Some gardeners choose flowers for their landscape that specifically attract birds and other important pollinators like bees. Peonies (Paeonia officinalis) make an excellent choice for this purpose. Ants love this flower's nectar. The ants' presence, in turn, draws a variety of insect-eating songbirds. And hummingbirds favor the aroma of peonies.
Besides their use as a bird and bee attractant, people grow peonies for other reasons. In Asia peonies appear as a part of folk remedies. Traditional Chinese medicine uses bark from woody peonies for it antibacterial qualities, for example. Peony cultivation became widespread in China during the Sung Dynasty. Even to this day Luoyang, China, holds a peony festival in April celebrating this flower's beauty.

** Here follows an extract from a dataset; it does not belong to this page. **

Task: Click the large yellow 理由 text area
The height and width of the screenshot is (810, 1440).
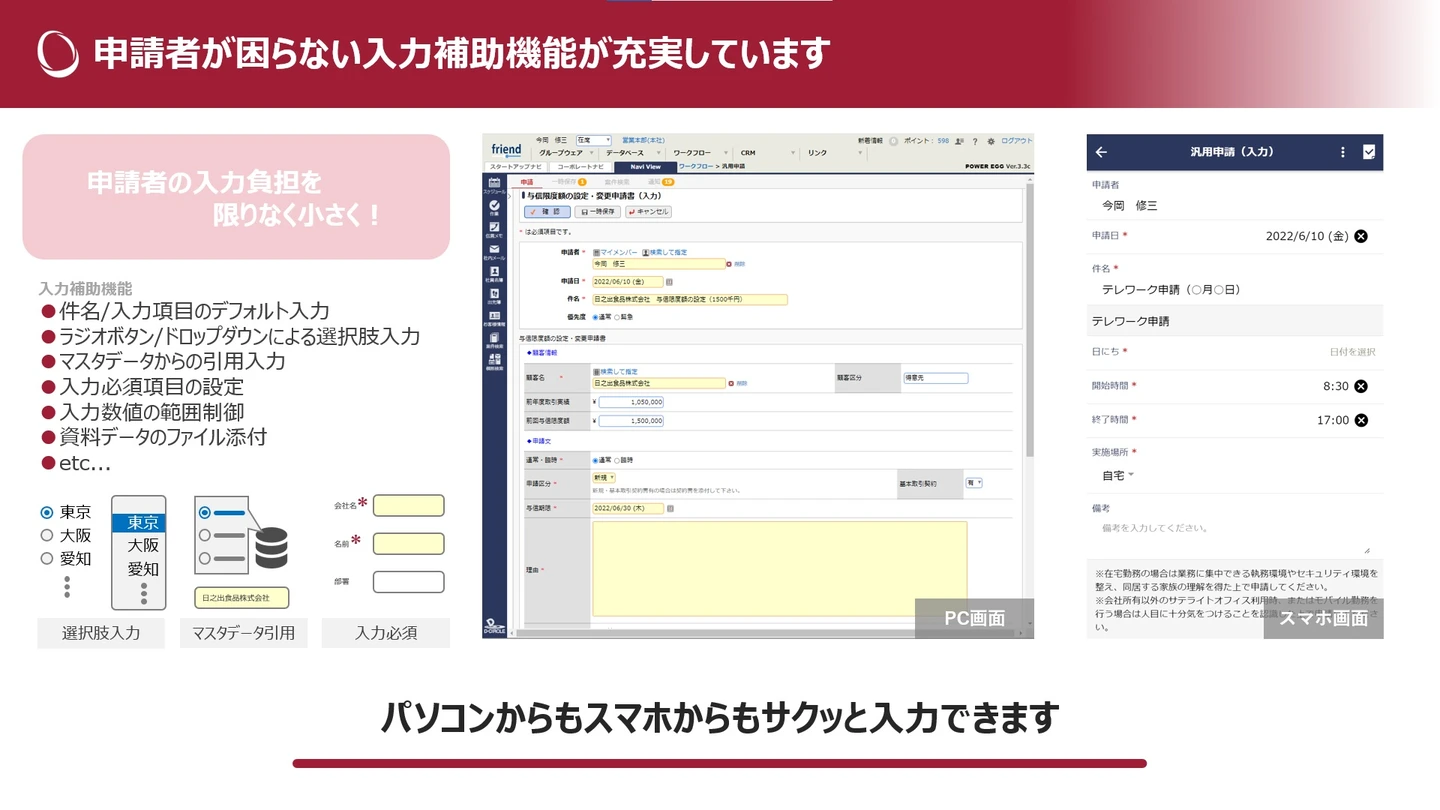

Peonies are classified into two main types: One is the woody and bush-like tree peony, and the other is a showy hybrid called garden peony. Within these two types hundreds of varieties exist, all of which draw birds into the yard. These varieties include double-flowered peonies like Elsa Sass, single-flowered peonies like Helen, and Japanese-flowered peonies like the red Mikado.
Artistic and Literary Renderings
Chinese paintings frequently illustrate peonies and birds together in one landscape. The peony is a common motif in all Chinese arts, including woodblock and porcelain work. You'll also see this flower illustrated with birds on wall hangings. The Smithsonian Institution owns a lacquered food tray decorated with two birds and a peony dating to the Sung Dynasty.
As peonies spread to other areas of the world, again artists took note. Renoir painted these petals. In Pearl S. Buck's novel "Peony," the main character, Kung Chen, suggests that a person should take time each day to enjoy the peonies and listen to birds sing. In 1882 stained glass artist John La Farge created a piece called "Peacocks and Peonies," a lovely work currently housed in the Smithsonian American Art Museum.
Apart from attracting birds to your landscape, peonies provide protection from the elements and some predators. Smaller hawks and sparrows take shelter in the woody peonies and may even nest in the plants.
If you want to grow peonies as part of your bird-watching garden, you need a soil pH of about 7. These are fairly hardy plants that grow best in USDA Hardiness Zones 2-8. Place your plants in early fall, giving each 3 feet of space on all sides. If you notice the number of flowers declining, divide the plant at the root.